Alper now has to take care of Cihan's daughters, Eylül and Mercan. Alper is also financially struggling as Onur has stolen all the money, so he has to sell the restaurant and his house. Hasmet, a rich man and a businessman wants to open a restaurant. His righthand Engin who is also Alper's childhood friend tells Hasmet that his friend Alper is a cook and wants them to work together to help Alper. Alper and Hasmet become partners. Hasmet invites Alper at his wedding.

Divorcée and single mother, Leyla Aydin is living in Germany with her father, her stepmother, half-siblings and her son. They are struggling to live together as they don't get along and have financial problems. Leyla's mother abandoned her and her father when she was a baby. And her father works for rich businessman, Hasmet. One day Hasmet needs a translator and her father Salih tells Hasmet that Leyla can speak different languages. He meets her and is amazed by her beauty, he falls in love. After few days Haşmet wants to marry Leyla. She agrees for the sake of her son, as she is making ends meet and knows that Hasmet can provide things for her and her son. On the wedding day she escapes because she finds out Hasmet is involved in dangerous business and is a criminal. Whilst Leyla is escaping from the wedding, she jumps in the nearest car which is Alper's car so now Alper has to hide her from Haşmet. Their journey and love story starts from here.
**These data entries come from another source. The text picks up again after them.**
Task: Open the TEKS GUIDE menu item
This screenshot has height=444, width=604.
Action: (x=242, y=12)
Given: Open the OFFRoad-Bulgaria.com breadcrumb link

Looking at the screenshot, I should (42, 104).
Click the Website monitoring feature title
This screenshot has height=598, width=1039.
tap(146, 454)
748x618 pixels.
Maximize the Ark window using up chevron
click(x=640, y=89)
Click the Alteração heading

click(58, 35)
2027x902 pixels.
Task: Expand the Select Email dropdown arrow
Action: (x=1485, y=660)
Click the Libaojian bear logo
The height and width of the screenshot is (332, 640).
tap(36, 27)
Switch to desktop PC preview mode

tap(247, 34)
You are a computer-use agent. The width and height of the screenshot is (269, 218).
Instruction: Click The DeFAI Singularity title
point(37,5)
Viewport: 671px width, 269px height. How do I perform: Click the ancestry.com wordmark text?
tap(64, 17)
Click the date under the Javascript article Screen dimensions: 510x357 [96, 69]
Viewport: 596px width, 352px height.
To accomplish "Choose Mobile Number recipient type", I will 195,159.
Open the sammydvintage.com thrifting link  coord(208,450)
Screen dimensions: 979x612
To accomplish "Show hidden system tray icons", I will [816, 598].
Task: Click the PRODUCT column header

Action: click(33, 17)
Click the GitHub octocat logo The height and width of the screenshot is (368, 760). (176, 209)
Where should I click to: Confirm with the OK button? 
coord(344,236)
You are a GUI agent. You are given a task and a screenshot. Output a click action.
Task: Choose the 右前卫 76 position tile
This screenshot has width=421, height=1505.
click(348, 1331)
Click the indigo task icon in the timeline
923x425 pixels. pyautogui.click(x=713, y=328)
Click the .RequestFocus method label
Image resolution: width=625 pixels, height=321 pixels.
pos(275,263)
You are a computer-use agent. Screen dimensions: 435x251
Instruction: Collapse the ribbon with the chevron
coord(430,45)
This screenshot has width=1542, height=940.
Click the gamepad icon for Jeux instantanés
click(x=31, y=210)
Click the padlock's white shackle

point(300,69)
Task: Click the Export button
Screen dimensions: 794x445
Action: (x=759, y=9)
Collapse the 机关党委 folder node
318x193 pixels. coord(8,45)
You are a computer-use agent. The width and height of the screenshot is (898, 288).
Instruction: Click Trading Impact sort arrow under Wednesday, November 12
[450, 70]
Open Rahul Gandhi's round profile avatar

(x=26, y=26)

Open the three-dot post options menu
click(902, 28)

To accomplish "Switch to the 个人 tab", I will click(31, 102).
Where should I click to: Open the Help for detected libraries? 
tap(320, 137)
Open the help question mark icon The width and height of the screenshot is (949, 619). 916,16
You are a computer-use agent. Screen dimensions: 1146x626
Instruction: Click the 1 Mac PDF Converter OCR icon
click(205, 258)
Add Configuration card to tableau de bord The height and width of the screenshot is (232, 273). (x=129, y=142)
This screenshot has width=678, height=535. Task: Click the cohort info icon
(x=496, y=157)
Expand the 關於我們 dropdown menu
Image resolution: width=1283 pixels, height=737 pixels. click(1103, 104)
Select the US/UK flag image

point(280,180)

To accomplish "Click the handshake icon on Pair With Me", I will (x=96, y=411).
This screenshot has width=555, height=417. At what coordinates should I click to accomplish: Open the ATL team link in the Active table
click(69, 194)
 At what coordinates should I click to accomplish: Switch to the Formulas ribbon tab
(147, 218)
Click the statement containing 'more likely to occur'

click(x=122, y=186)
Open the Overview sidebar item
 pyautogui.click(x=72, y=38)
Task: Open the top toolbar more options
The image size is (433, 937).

However, there are problems with Haşmet searching the ends of the earth for her and later Alper's wife, Berna awakes from her coma.

==Cast and characters==

- Kadir Doğulu as Alper Eren, a successful chef who is married to Berna and they have a daughter together, Çiçek. He doesn't love his wife but stays with her for the sake of their daughter. After his brother dies, he takes care of his nieces, Eylül and Mercan and looks after them. Later, he meets Leyla and they soon become attracted to each other. They fall in love even though they know it's not allowed.
- Seda Bakan as Leyla Aydın Eren, (formerly Leyla Demir) a beautiful young woman who is a divorcée and has a baby boy and lives with her father and step family. She runs away on her wedding day after learning Haşmet is a criminal and mistakenly gets into Alper's car. She soon falls in love with him, but they face hardships along the way.
- Mustafa Üstündağ as Haşmet Tuğcu, an older man who is a businessman and a criminal involved in illegal activities. He fell in love with Leyla at first sight. When Leyla runs away he searches for her everywhere.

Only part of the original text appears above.